Флоренс Найтингейл поняла, что привлечь к ее целям политиков можно с помощью общественного мнения, и сообразила, что общественное мнение может сформировать пресса. Она стала первой женщиной, которая превратила газеты в свое оружие.
Преданная своему делу Флоренс обладала и привлекательностью в глазах мужчин. В нее были влюблены поэт Монктон Милне и пухлый, сардонический доктор Бенджамин Джоуэтт, глава Бейлиолла73.
Милне, ставший первым бароном Хафтоном, был страстным коллекционером фотографий. Кроме того, он одним из первых оценил Альджернона Суинберна и стал его почитателем; выхлопотал пенсию Теннисону. Он несколько раз делал предложения двадцатидвухлетней Флоренс, но она отвечала отказом. Позже Милне писал:
«Выйди она за меня, в мире было б одной героиней меньше и, безусловно, не стало бы одним героем больше».
Изменения в общественной морали и эмансипация женщин очень тесно связаны между собой. Возможно, женщины в такой же степени лишались блеска, в какой приобретали уважение, и не каждый признал бы благом преображение слабых безжизненных кукол, вроде девушек из романов Диккенса, в нервных и сексуально озабоченных героинь современных романов.
Но прогресс не остановишь. Викторианская женщина, которую Джон Стюарт Милль называл «личной прислужницей деспота», задыхалась в оковах. В Британии ей понадобилось почти сто лет, чтобы разбить их, и все же она это сделала.
Тем временем королева Виктория писала, многократно подчеркивая:
«Что за безумная, дикая глупость – права женщин и все сопутствующие кошмары, из-за которых несчастный слабый пол позабыл о каком-либо чувстве приличия. Господь создал мужчину и женщину разными, так пусть остаются каждый в своем положении».
Позже из-за этой «безумной глупости» суфражистки приковывали себя цепями к оградам, атаковали министров на площадках для игры в гольф, поджигали мусорные ящики, бросили бомбу в дом премьер-министра. От взрыва пострадали четыре комнаты.

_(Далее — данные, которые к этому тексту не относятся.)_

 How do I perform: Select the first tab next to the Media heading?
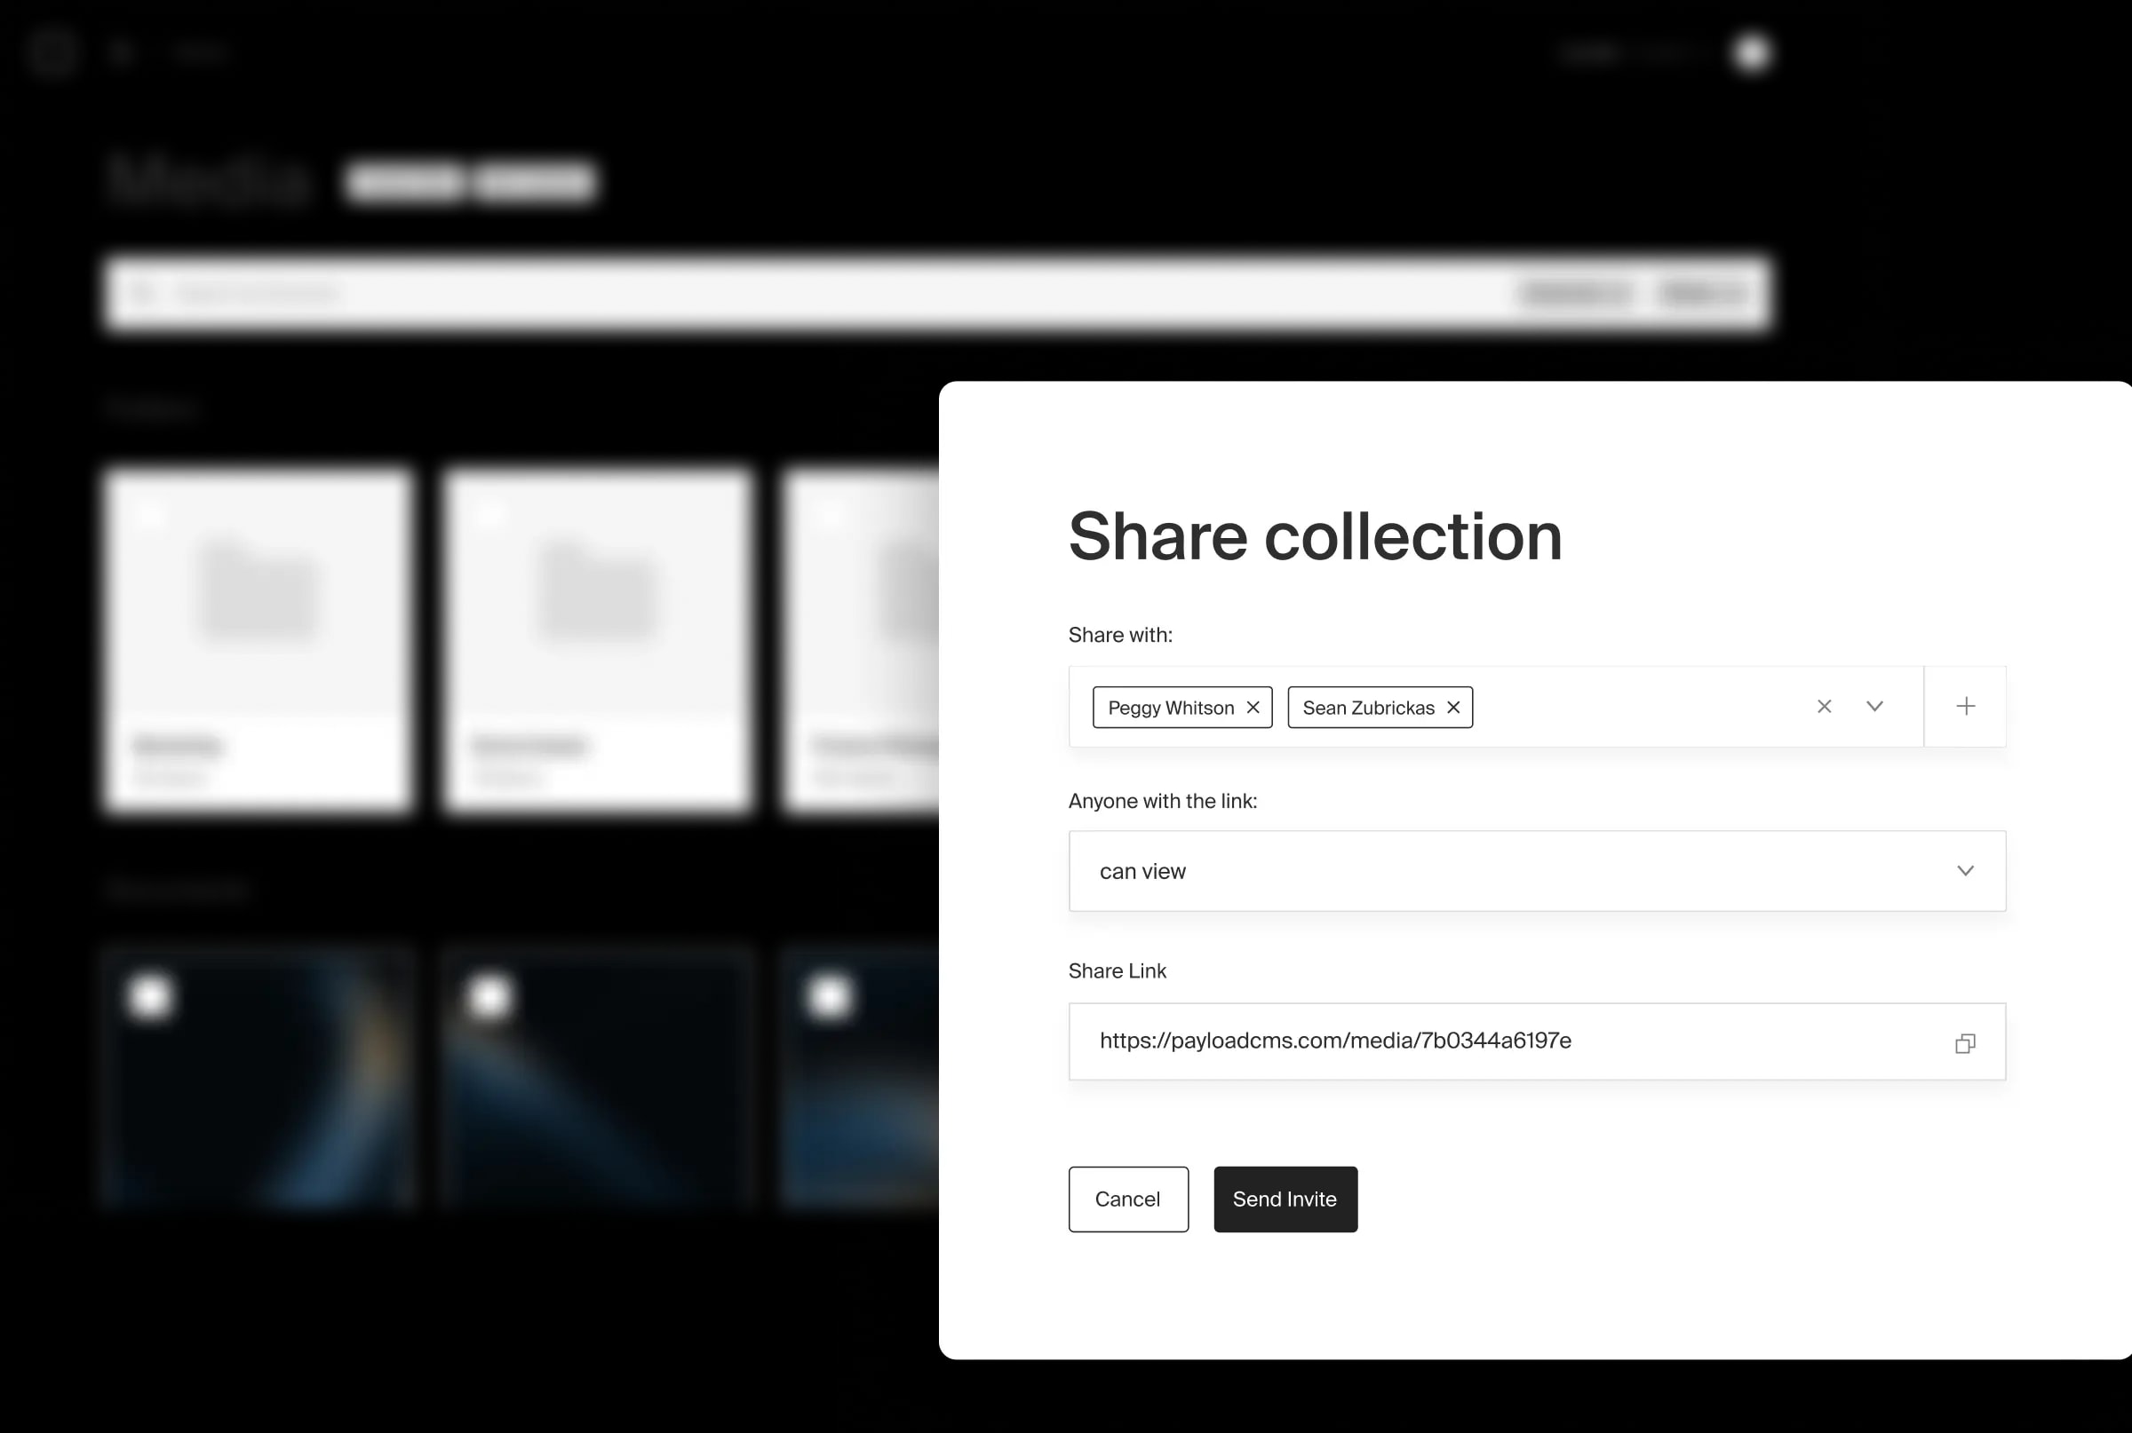(405, 180)
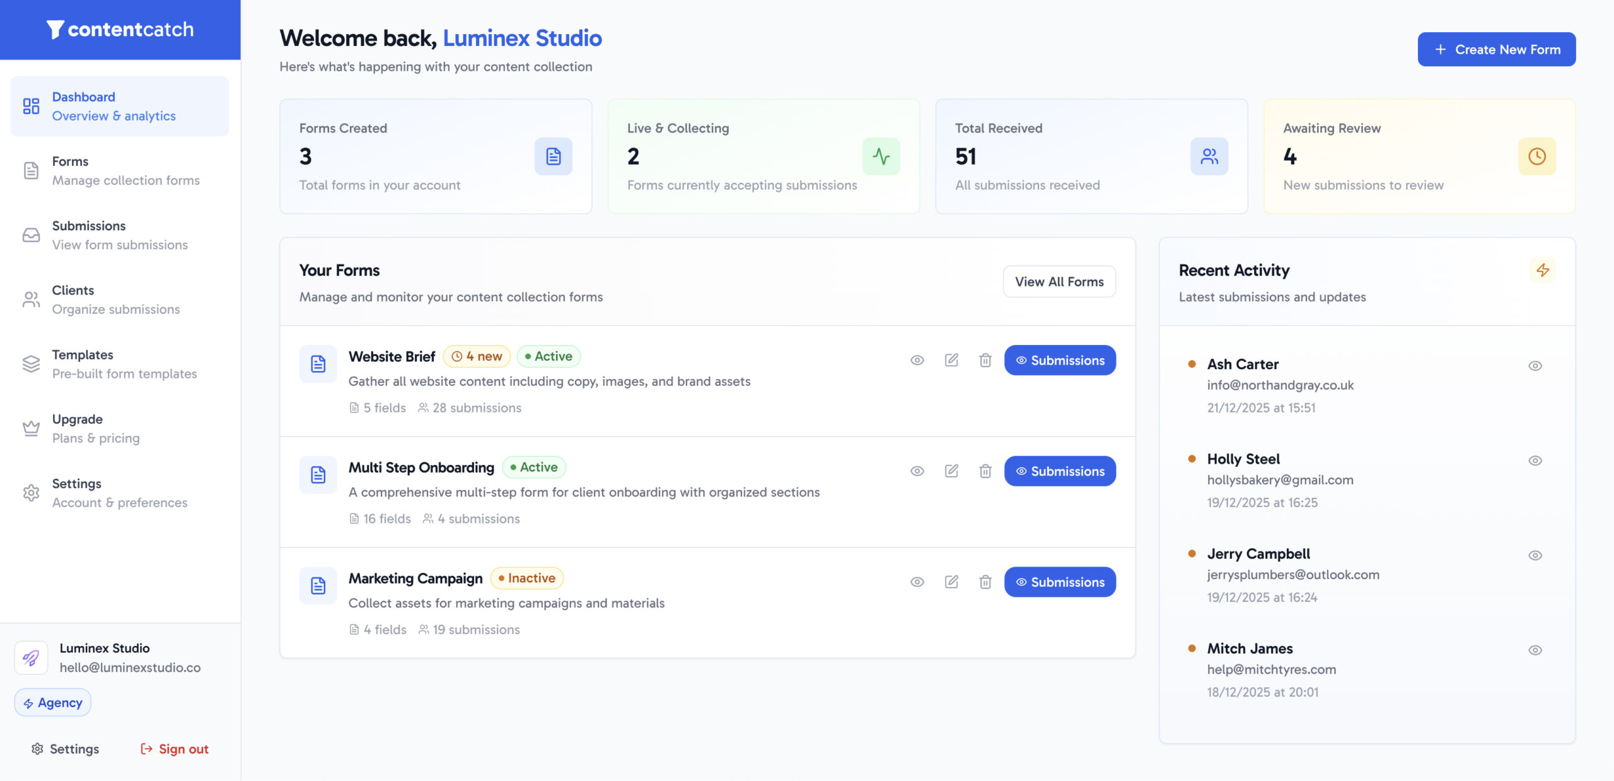Open Submissions for Multi Step Onboarding
The image size is (1614, 781).
1060,471
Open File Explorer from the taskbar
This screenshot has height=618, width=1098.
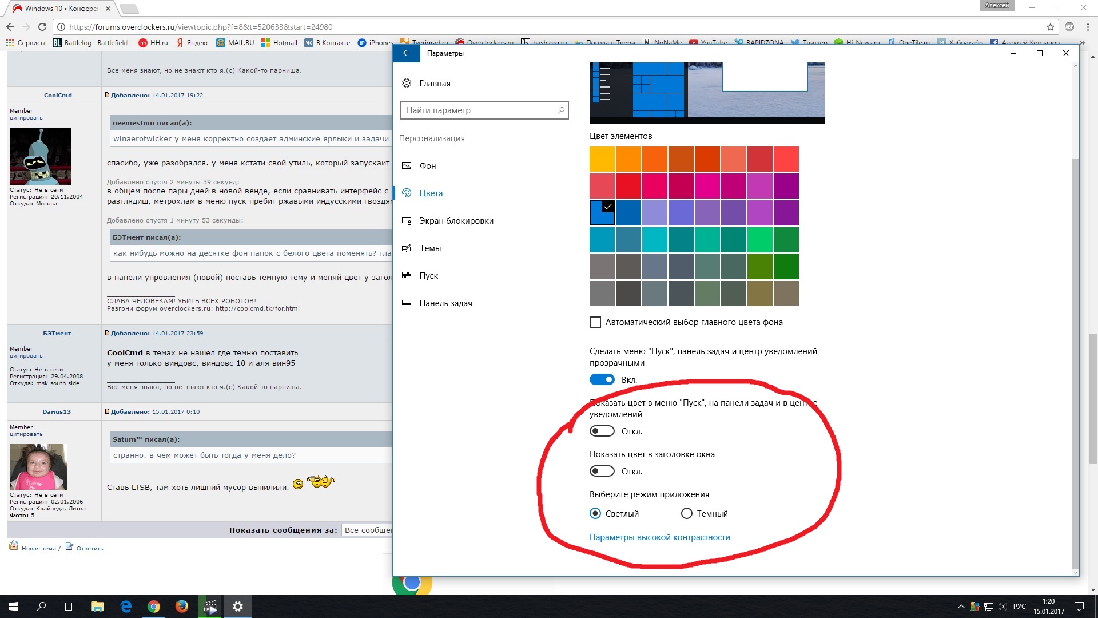pyautogui.click(x=97, y=607)
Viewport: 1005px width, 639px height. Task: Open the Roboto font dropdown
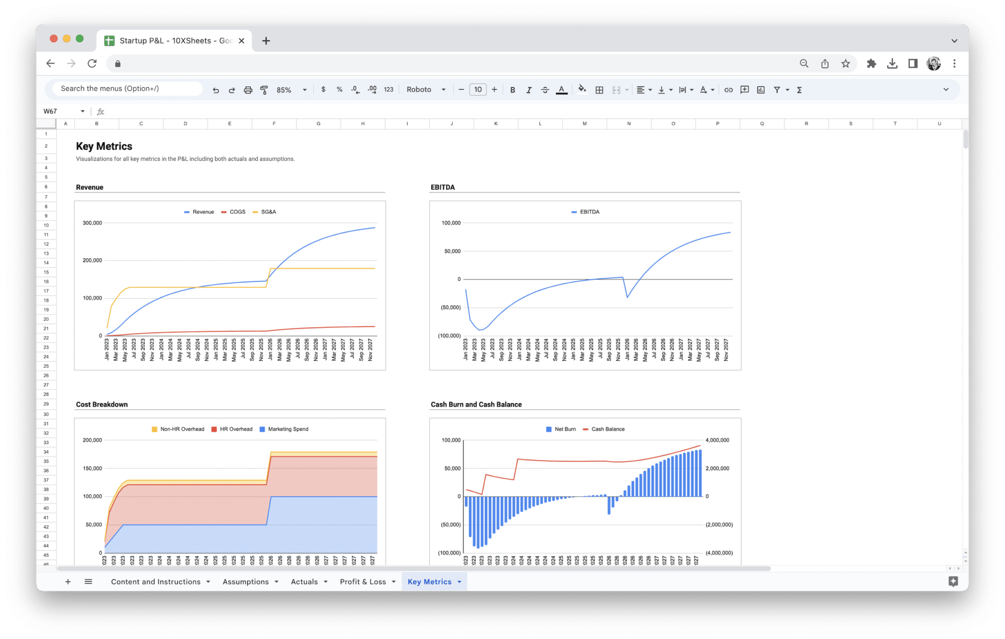426,90
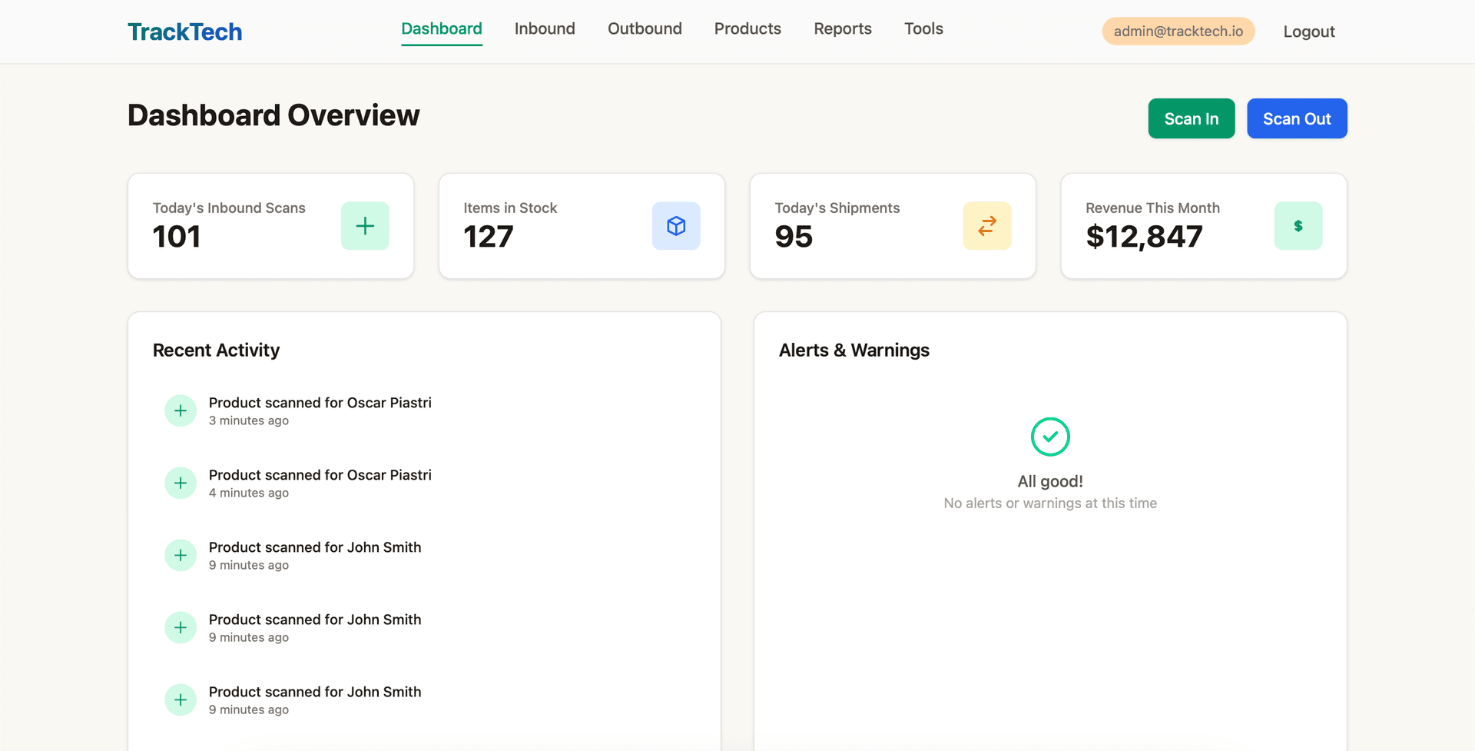This screenshot has height=751, width=1475.
Task: Click the admin@tracktech.io account badge
Action: 1178,32
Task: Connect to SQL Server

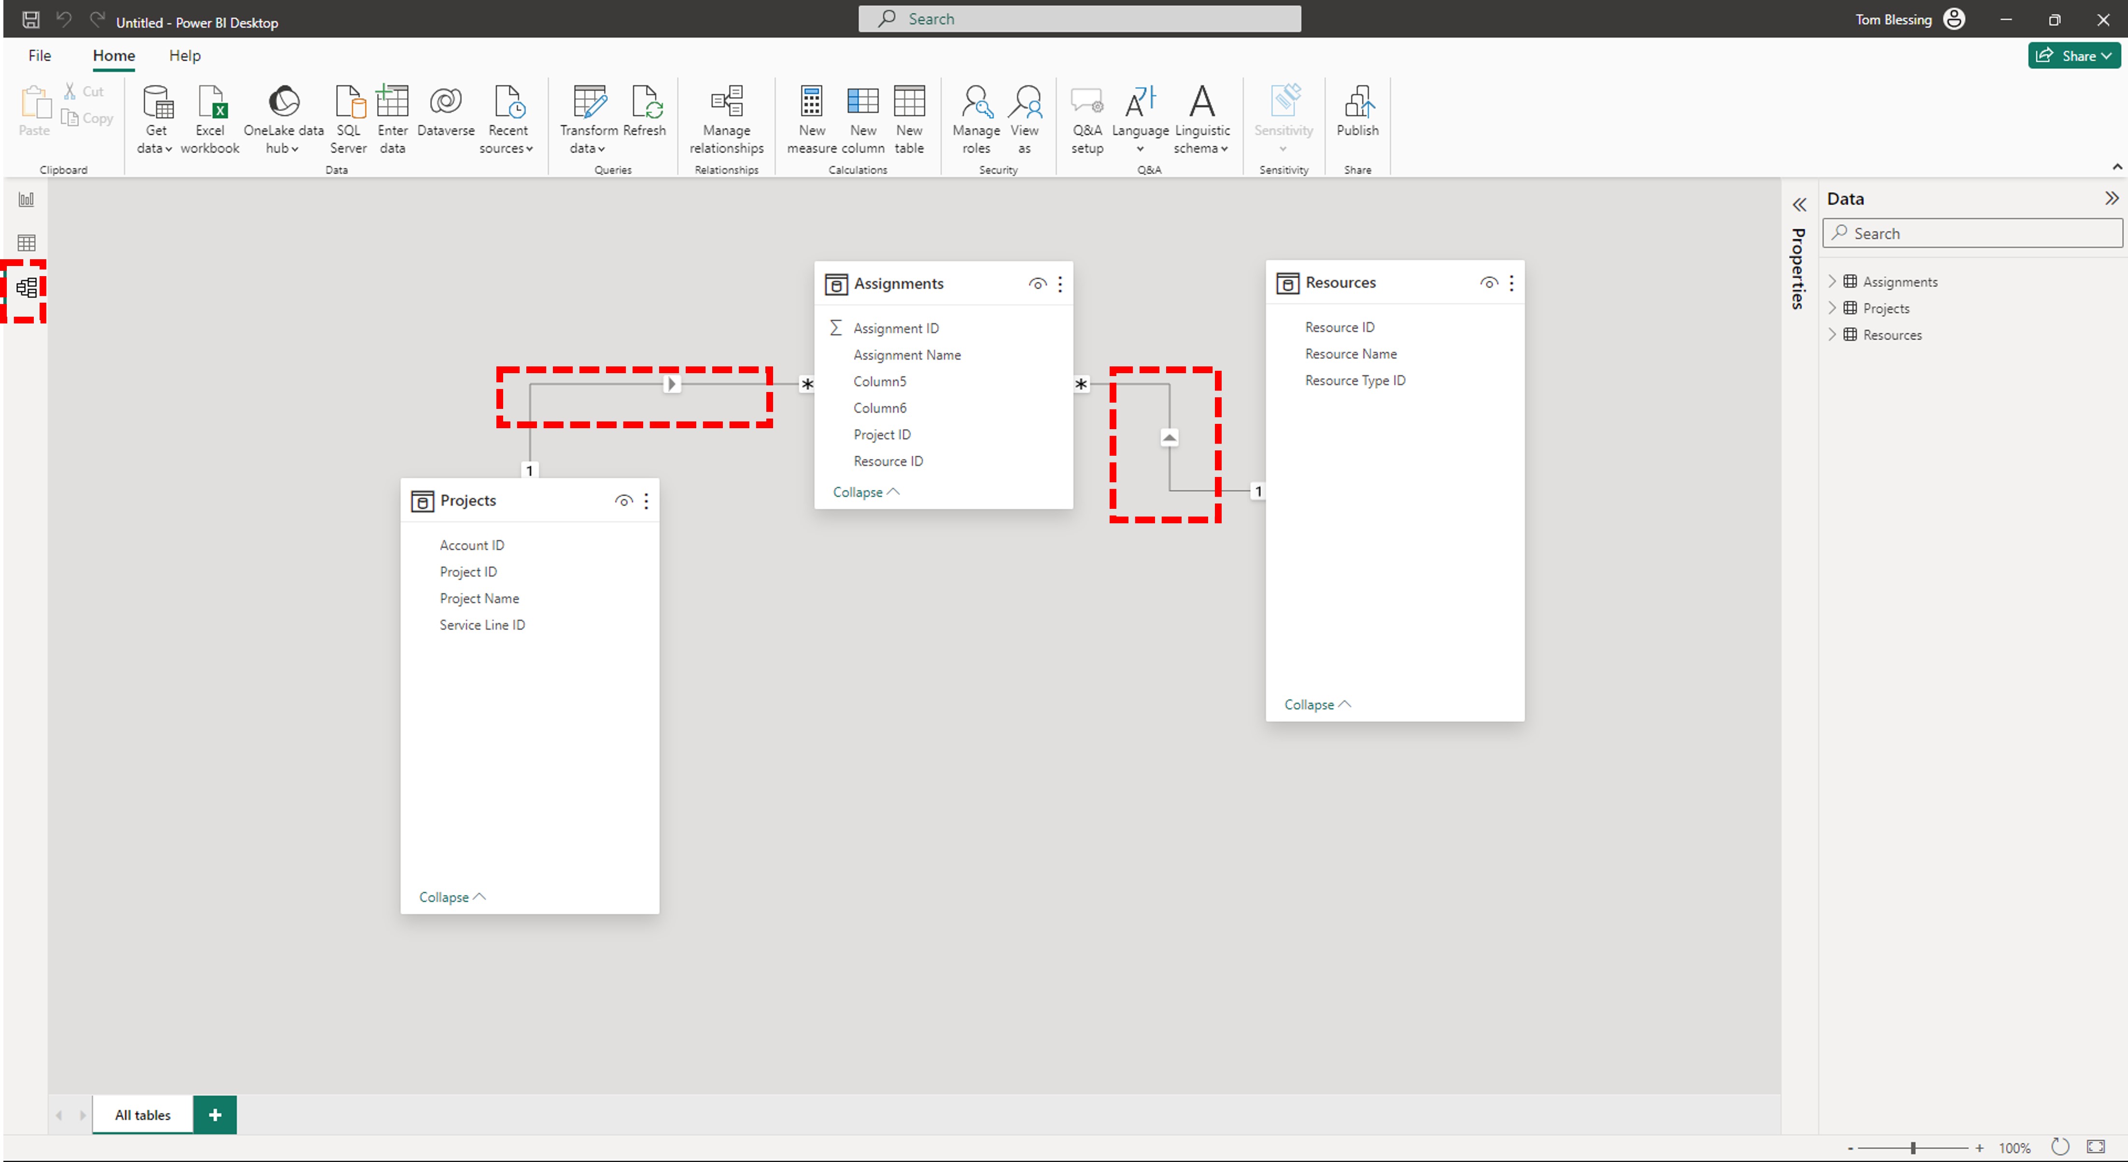Action: 348,118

Ответственность за это взяла на себя миссис Панкхерст. Ее судили в Олд-Бейли и приговорили к трем годам тюрьмы.
Одна суфражистка ткнула в окно экипажа Ллойд-Джорджа стальной спицей и ранила его в щеку.
«Теперь я просто не могу ничего для них сделать, – заметил он. – Почему, скажите на милость, они не попробуют нормально, по-женски попросить?»
Позже викторианские и эдвардианские отцы семейств нашли возможность воспрепятствовать движению суфражисток на чисто политических основаниях. Тщательно сформулировав возражения против предоставления женщинам права голоса, они сумели избежать дискуссии по вопросам, которые королева Виктория называла «сопутствующими кошмарами» и которые так часто вставали в ходе кампании по эмансипации.
Олив Шрайнер, уроженка Южной Африки, требовала полной экономической независимости женщин, ибо, по ее утверждению, только сексуальная любовь станет достойной и красивой.
Виконтесса Харбертон, ирландка, завела привычку гулять по Риджент-стрит в юбке-брюках, а по уик-эндам ездить на велосипеде. Ужаснувшийся менеджер отеля в Суррее отказался подать ей чай, заявив, что ее внешний вид шокирует его клиентов, и против него немедленно было возбуждено судебное дело.
Феминистки считали, что исключительно представительницы того пола, который несет тяготы беременности, должны решать вопрос о зачатии, а самые фанатичные добавляли, что это относится как к состоящим, так и к не состоящим в браке.
Но в целом Новая Женщина хотела обрести права вовсе не для того, чтобы наряду с мужчиной вести порочную сексуальную жизнь, а с целью придать любви достоинство. Женщины, вдохновленные Флоренс Найтингейл на выбор профессии сестер милосердия, вместе с женщинами, решившимися бороться с предрассудками и несправедливостью, начали кампанию за благополучие жен и матерей.